L’article L 461-6 du Code de la Sécurité sociale demande aux médecins de signaler les pathologies à caractère professionnel à l’Inspection médicale du travail. Pour information, le tiers des pathologies signalées à caractère professionnel concerne la souffrance mentale en lien avec le travail (dépression, troubles anxieux, troubles du sommeil, fatigue généralisée…).

Afficher les commentaires

Mes félicitations pour votre propos pour le moins circonstancié.

Je veux rebondir sur le sentiment que vous portez concernant l’accord national interprofessionnel sur le stress. En effet, vous considérez les compléments apportés comme « modestes ».

Pour ma part, l’accord national interprofessionnel sur le stress au travail constitue une petite révolution en la matière. Je voudrais rappeler qu’il y a peu, il n’existait que très peu de convergences de vue sur le stress au travail entre les représentants des employeurs et les représentants des salariés.

En quoi cet accord serait-il une petite révolution ?

D’abord sur les constats partagés par les partenaires sociaux au niveau national (et européen en première intention). En voici quelques uns :

·         Les facteurs du stress peuvent potentiellement se trouver à l’intérieur de l’entreprise :

o   L’organisation et le contenu du travail

o   L’environnement du travail

o   La communication

·         Le stress au travail n’est pas une maladie, en revanche, il peut avoir un impact sur la santé à partir du moment où il est prolongé ou répété,

·         La lutte contre le stress au travail produit des résultats économiques et sociaux dont les bénéficiaires sont non seulement les salariés et l’entreprise, mais également la société toute entière.
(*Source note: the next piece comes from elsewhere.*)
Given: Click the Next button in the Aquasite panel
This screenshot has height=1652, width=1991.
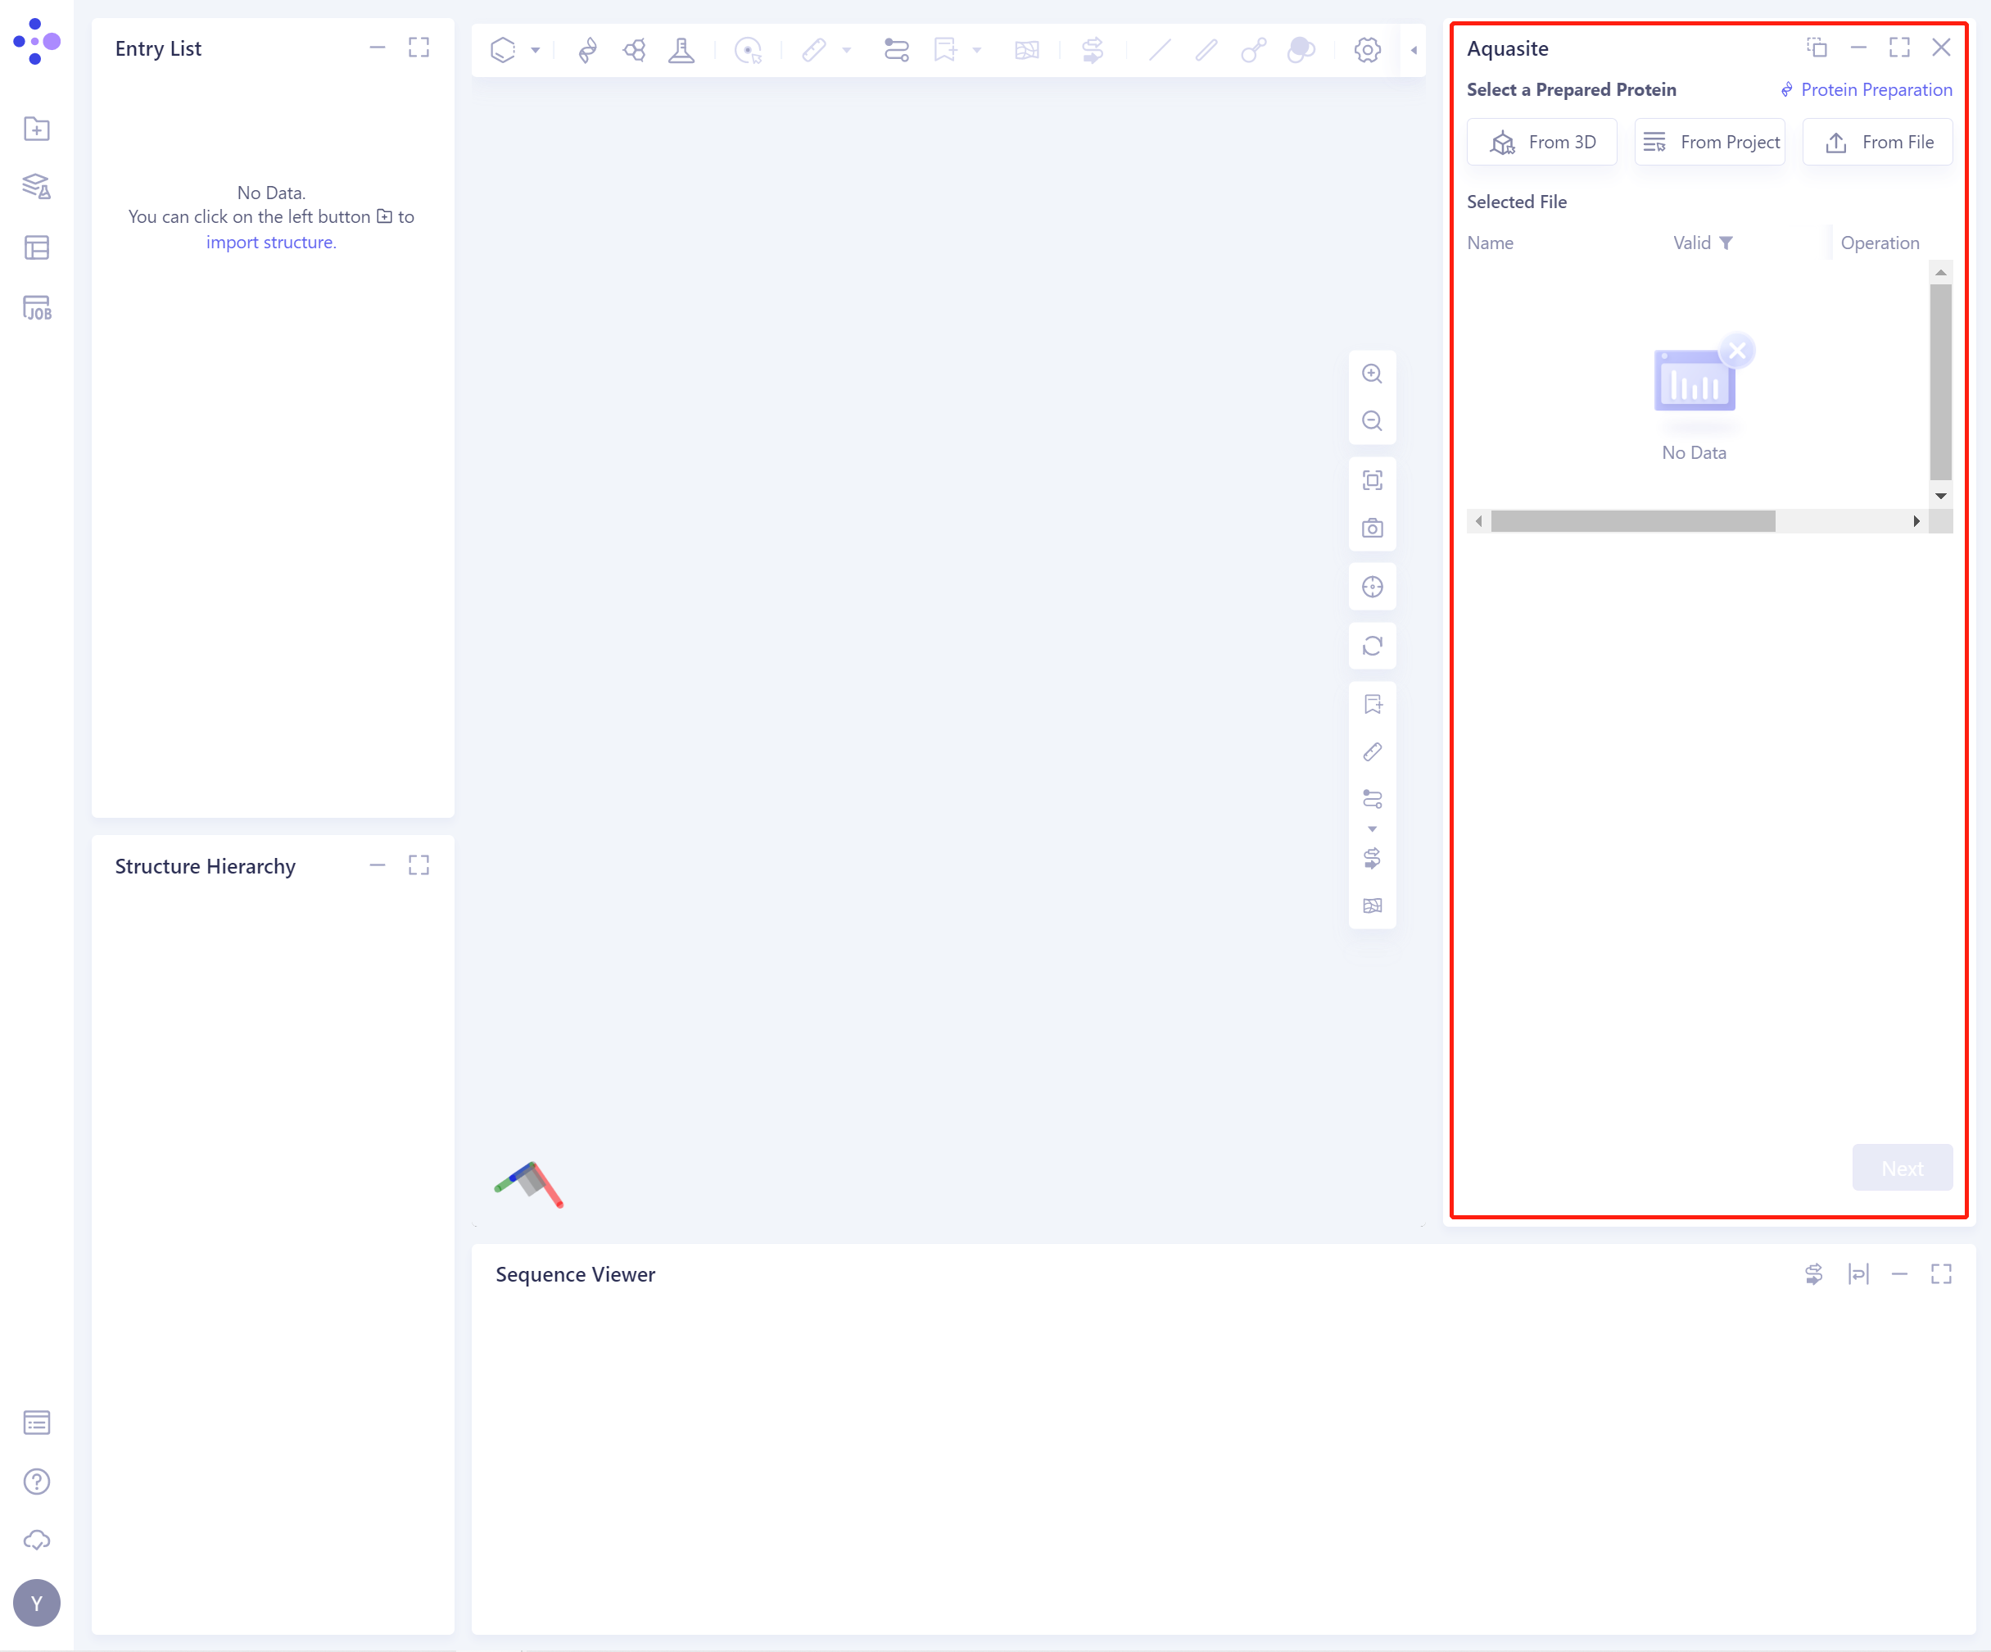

A ce sujet, il faut bien considérer que la plus grande partie des coûts des impacts en terme de santé mentale sont actuellement pris en charge par le régime général de la sécurité sociale et non pas par la branche AT/MP. L’entourage familial des salariés est aussi un bénéficiaire de cette lutte contre le stress au travail.

Bien entendu, les constats ne suffisent pas pour faire changer les choses.

Alors, quelles sont les types d’actions préconisés dans cet accord ?

Voici les types de mesures évoqués dans l’accord national interprofessionnel sur le stress :

·         La consultation, l’information et l’information de tous les acteurs,

·         La clarification des objectifs de l’entreprise et du rôle de chacun

·         Le soutien de la Direction Générale aux équipes et aux personnes

·         L’amélioration de l’adéquation entre responsabilités confiées aux salariés et moyens fournis

·         La facilitation des échanges sur le travail à l’intérieur de l’entreprise

·         L’amélioration de l’organisation et des processus de travail

·         L’amélioration des conditions et de l’environnement du travail

·         La prise en compte de l’équilibre entre vie professionnelle et vie privée

J’aurais envie d’ajouter l’expression « excusez du peu !».

Parce que, à partir du moment où le dirigeant de l’entreprise a la conviction, la motivation, la détermination et une démarche participative pour déployer cet accord dans l’entreprise, on voit bien en quoi le niveau de qualité de vie, le rapport au travail et le dialogue social peuvent évoluer très favorablement dans l’entreprise.

Donc, cet accord vaudra bien évidemment par ce que les dirigeants d’entreprise voudront en faire :

·         A minima : une réponse à une obligation réglementaire qui pourrait donner lieu à une production d’affichage, potentiellement source d’amertume pour les salariés,

·         Au mieux : un véritable levier pour l’amélioration de la qualité de vie au travail

Pour en revenir aux attentes des PNC, il me semble que l’accord national sur le stress au travail porte en lui beaucoup d’éléments qui permettraient de prendre en considération les attentes exprimées.

Et c’est donc bien la façon dont sera déployé cet accord au sein de la Compagnie Air France (et en particulier ici pour l’activité des PNC), de la volonté de ses dirigeants et de la coopération de toutes les parties prenantes que dépendront les réponses qui pourraient être apportées à l’amélioration de la qualité de vie au travail sans détérioration de la qualité de vie générale des salariés.